Las manchas solares 1401 y 1402 siguen en plena actividad luego de una semana de agitación y tras haber emitido dos potentes llamaradas, una contra Venus el pasado día 17 y otra contra la Tierra este mismo fin de semana, una tercera erupción, la más potente de todas, fue liberada el día 22 y nos alcanzará a lo largo del día de hoy.

A su llegada, provocará la mayor tormenta geomagnética que se conoce en nuestro planeta desde el año 2005. El fenómeno tiene la potencia suficiente como para causar problemas en los satélites de comunicaciones de órbita polar.

La erupción solar fue de clase M8,7, mucho más potente que las dos anteriores (C6 y M3). Las llamaradas solares se clasifican, según su intensidad, con las letras A, B, C, M y X seguidas de un número del 1 al 9. Una M8,7 está muy cerca de la intensidad máxima.

Rápida eyección

Todo empezó el pasado domingo, con una gran llamarada solar (la tercera en pocos días) en la región central del Sol. “La llamarada en sí -explica Doug Biesecker, físico del Centro de Predicción de Clima Espacial de la NOAA (National Oceanic and Atmospheric Administration)- no fue especialmente espectacular, pero produjo una eyección de masa coronal extremadamente rápida, viajando a una velocidad 6,4 millones de km. por hora”.

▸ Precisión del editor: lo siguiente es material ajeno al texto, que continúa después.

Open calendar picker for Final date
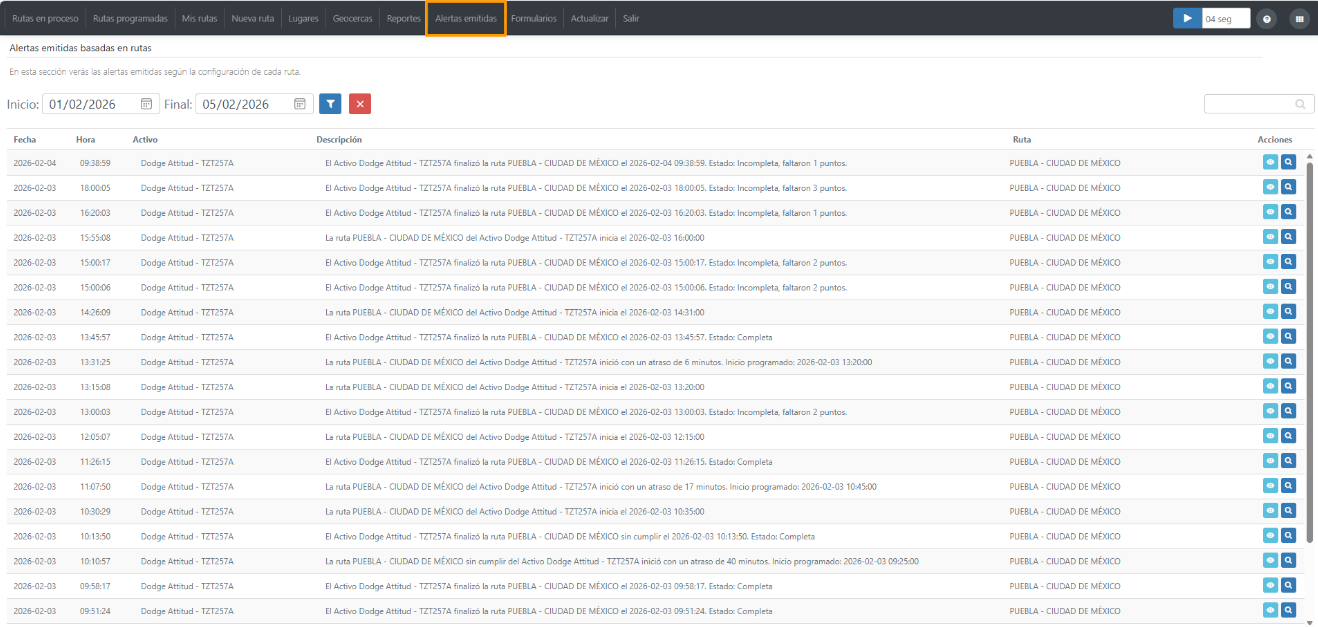1318x627 pixels. 300,104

Según los datos recogidos por el Centro de Clima Espacial Goddard, de la NASA, la eyección de masa coronal (la nube de partículas y radiación ardiente expulsada por el Sol) se movía ayer por lo menos a 2.253 km. por segundo en dirección a la Tierra, y se calcula que golpeará la magnetosfera terrestre (el “escudo” magnético natural que protege a nuestro planeta de esta clase de eventos) durante el día de hoy, martes.

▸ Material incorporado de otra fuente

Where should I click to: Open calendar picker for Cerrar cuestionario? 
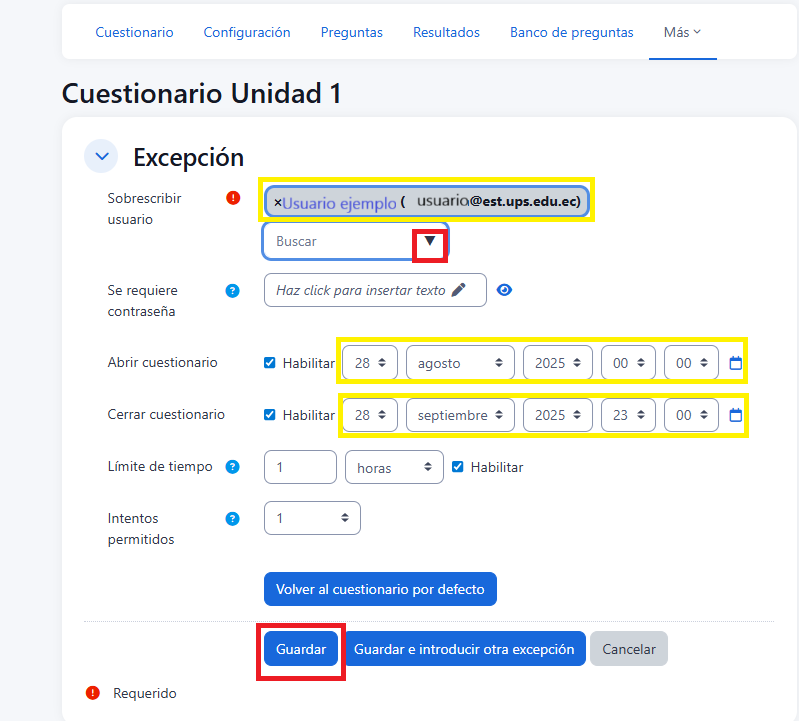pyautogui.click(x=736, y=415)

Desvio de vuelos comerciales

Según informa la NOAA de EE.UU., algunos vuelos que atravesaban el polo norte han sido desviados de su ruta y otros aviones que volaban en altas latitudes han disminuido el número de pies para evitar los efectos de la potente llamarada.

Además algunos sensores del satélite ACE de la NOAA, que estudia el viento solar, han sido cegados por la ráfaga y, al menos durante un tiempo, han quedado inútiles.
También existe el riesgo de que cause daños en satélites, comunicaciones de radio, comunicaciones de misiones científica en el Ártico y refinerías de crudo.

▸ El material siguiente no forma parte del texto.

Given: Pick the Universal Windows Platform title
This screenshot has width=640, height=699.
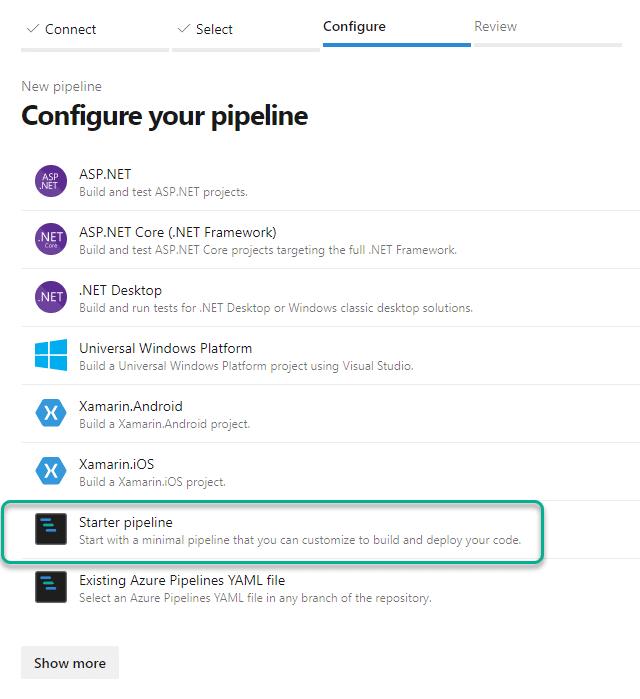Looking at the screenshot, I should coord(165,349).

La ruta de algunos vuelos ya tenido que ser modificada, ya que las tormentas solares proporcionan una pequeña dosis de radiación a los pasajeros en los vuelos de altas latitudes.

La tormenta es impresionante para los estándares recientes, pero todavía falta por llegar el apogeo del ciclo solar. “Veremos más tormentas como ésta o incluso mayores a medida que nos acerquemos al máximo solar”, explica Michael Hesse, jefe de heliofísica de la NASA en el Centro Goddard para Vuelos Espaciales.